# What you will do
In the entries that follow, the lines from the one with "Image resolution: width=656" through the one with "Task: Open the Software tab" are the ones to write out, exactly and with both ends included. Nothing else should appear.

# Entries shown
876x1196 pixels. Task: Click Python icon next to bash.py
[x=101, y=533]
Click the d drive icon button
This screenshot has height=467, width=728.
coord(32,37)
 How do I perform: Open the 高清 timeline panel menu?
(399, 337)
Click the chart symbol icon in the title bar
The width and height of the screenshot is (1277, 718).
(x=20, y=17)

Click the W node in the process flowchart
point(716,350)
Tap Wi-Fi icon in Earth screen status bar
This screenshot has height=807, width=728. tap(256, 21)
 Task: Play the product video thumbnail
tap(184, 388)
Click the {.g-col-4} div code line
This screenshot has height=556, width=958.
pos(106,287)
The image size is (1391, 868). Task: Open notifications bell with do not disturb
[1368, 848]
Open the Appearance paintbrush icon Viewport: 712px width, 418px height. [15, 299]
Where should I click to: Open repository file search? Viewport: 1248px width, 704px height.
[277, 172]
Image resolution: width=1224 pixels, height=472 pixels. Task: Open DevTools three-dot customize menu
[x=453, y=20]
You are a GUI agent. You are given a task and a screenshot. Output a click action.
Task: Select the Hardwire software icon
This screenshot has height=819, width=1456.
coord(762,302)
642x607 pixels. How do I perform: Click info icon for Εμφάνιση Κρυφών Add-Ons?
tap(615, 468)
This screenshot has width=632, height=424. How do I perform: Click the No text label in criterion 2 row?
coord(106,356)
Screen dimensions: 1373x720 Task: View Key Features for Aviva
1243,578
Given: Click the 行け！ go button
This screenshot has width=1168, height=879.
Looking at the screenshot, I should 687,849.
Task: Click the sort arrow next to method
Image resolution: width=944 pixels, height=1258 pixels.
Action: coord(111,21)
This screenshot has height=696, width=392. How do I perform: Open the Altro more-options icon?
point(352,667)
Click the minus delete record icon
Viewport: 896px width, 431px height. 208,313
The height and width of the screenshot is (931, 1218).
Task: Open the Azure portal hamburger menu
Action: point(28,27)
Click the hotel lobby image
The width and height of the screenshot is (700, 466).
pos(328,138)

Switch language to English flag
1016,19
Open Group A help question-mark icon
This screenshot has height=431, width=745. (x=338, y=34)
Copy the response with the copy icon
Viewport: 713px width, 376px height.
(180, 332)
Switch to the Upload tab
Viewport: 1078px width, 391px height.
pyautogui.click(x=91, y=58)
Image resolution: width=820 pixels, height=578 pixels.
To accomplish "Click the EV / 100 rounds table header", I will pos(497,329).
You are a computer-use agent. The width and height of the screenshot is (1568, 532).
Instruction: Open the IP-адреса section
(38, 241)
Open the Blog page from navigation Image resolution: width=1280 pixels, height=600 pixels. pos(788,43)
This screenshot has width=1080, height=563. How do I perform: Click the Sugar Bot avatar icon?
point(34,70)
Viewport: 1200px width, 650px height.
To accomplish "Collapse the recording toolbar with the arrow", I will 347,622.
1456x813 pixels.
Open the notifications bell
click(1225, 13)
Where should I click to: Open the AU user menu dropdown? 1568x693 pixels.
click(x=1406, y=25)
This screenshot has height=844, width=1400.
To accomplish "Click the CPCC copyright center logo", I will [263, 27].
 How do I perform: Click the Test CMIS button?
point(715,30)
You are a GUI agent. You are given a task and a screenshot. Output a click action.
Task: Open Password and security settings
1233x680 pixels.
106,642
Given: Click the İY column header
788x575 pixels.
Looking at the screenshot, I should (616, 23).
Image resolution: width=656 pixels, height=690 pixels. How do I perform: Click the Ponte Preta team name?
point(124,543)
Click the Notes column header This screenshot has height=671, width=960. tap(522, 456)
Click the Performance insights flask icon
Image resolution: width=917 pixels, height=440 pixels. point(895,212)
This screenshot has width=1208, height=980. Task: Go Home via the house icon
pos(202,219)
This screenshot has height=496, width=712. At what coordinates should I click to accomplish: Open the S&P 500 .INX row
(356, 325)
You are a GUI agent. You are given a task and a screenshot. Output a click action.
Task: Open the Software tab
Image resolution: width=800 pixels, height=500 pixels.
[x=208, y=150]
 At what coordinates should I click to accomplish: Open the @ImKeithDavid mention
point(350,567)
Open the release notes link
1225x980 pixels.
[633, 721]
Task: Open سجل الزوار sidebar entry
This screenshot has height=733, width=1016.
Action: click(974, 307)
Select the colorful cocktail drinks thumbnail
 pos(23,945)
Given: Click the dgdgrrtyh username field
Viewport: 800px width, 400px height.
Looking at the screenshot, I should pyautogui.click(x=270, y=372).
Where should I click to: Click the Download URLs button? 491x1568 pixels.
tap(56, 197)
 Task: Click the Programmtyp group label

# Exercise solution
Image resolution: width=656 pixels, height=690 pixels. How do I perform: Click the Ponte Preta team name?
point(124,543)
Click the Notes column header This screenshot has height=671, width=960. tap(522, 456)
Click the Performance insights flask icon
Image resolution: width=917 pixels, height=440 pixels. point(895,212)
This screenshot has width=1208, height=980. Task: Go Home via the house icon
pos(202,219)
This screenshot has height=496, width=712. At what coordinates should I click to accomplish: Open the S&P 500 .INX row
(356, 325)
You are a GUI agent. You are given a task and a screenshot. Output a click action.
Task: Open the Software tab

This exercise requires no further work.